YOUR TASK
Reproduce the following data verbatim, line for line.

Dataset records
* Start *
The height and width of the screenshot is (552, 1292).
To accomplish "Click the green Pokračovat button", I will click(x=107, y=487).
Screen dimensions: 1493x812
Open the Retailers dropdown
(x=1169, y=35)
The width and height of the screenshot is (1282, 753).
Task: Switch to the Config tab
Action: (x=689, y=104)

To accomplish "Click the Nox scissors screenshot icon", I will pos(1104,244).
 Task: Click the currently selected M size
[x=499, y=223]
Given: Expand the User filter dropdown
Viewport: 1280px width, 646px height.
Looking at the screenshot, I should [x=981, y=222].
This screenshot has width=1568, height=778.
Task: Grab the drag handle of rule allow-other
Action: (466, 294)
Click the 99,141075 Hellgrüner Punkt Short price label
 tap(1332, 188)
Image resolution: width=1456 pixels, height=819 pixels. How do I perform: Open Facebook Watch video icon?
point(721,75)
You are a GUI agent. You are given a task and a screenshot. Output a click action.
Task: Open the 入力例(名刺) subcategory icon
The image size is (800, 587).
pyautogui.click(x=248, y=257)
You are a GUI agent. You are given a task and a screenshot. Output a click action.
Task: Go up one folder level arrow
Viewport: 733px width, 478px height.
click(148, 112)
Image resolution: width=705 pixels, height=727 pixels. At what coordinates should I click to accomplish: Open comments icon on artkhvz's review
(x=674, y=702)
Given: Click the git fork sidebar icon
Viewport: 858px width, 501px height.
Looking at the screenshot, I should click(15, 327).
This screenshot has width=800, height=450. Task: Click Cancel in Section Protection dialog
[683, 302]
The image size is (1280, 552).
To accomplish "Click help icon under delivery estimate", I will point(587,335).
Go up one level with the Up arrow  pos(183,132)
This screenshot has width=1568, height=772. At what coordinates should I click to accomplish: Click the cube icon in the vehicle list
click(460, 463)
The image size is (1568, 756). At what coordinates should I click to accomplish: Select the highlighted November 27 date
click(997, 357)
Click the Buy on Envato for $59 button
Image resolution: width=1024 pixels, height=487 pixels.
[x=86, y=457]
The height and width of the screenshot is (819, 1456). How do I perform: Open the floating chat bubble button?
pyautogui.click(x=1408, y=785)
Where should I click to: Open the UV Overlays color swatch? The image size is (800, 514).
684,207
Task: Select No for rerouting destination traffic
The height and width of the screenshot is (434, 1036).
* End *
RESULT OF THIS EXERCISE
The height and width of the screenshot is (552, 1292).
To accomplish "Click the green Pokračovat button", I will click(x=107, y=487).
Screen dimensions: 1493x812
Open the Retailers dropdown
(x=1169, y=35)
The width and height of the screenshot is (1282, 753).
Task: Switch to the Config tab
Action: (x=689, y=104)

To accomplish "Click the Nox scissors screenshot icon", I will pos(1104,244).
 Task: Click the currently selected M size
[x=499, y=223]
Given: Expand the User filter dropdown
Viewport: 1280px width, 646px height.
Looking at the screenshot, I should [x=981, y=222].
This screenshot has width=1568, height=778.
Task: Grab the drag handle of rule allow-other
Action: (466, 294)
Click the 99,141075 Hellgrüner Punkt Short price label
 tap(1332, 188)
Image resolution: width=1456 pixels, height=819 pixels. How do I perform: Open Facebook Watch video icon?
point(721,75)
You are a GUI agent. You are given a task and a screenshot. Output a click action.
Task: Open the 入力例(名刺) subcategory icon
The image size is (800, 587).
pyautogui.click(x=248, y=257)
You are a GUI agent. You are given a task and a screenshot. Output a click action.
Task: Go up one folder level arrow
Viewport: 733px width, 478px height.
click(148, 112)
Image resolution: width=705 pixels, height=727 pixels. At what coordinates should I click to accomplish: Open comments icon on artkhvz's review
(x=674, y=702)
Given: Click the git fork sidebar icon
Viewport: 858px width, 501px height.
Looking at the screenshot, I should click(15, 327).
This screenshot has width=800, height=450. Task: Click Cancel in Section Protection dialog
[683, 302]
The image size is (1280, 552).
To accomplish "Click help icon under delivery estimate", I will point(587,335).
Go up one level with the Up arrow  pos(183,132)
This screenshot has width=1568, height=772. At what coordinates should I click to accomplish: Click the cube icon in the vehicle list
click(460, 463)
The image size is (1568, 756). At what coordinates should I click to accomplish: Select the highlighted November 27 date
click(997, 357)
Click the Buy on Envato for $59 button
Image resolution: width=1024 pixels, height=487 pixels.
[x=86, y=457]
The height and width of the screenshot is (819, 1456). How do I perform: Open the floating chat bubble button?
pyautogui.click(x=1408, y=785)
Where should I click to: Open the UV Overlays color swatch? The image size is (800, 514).
684,207
Task: Select No for rerouting destination traffic
The height and width of the screenshot is (434, 1036).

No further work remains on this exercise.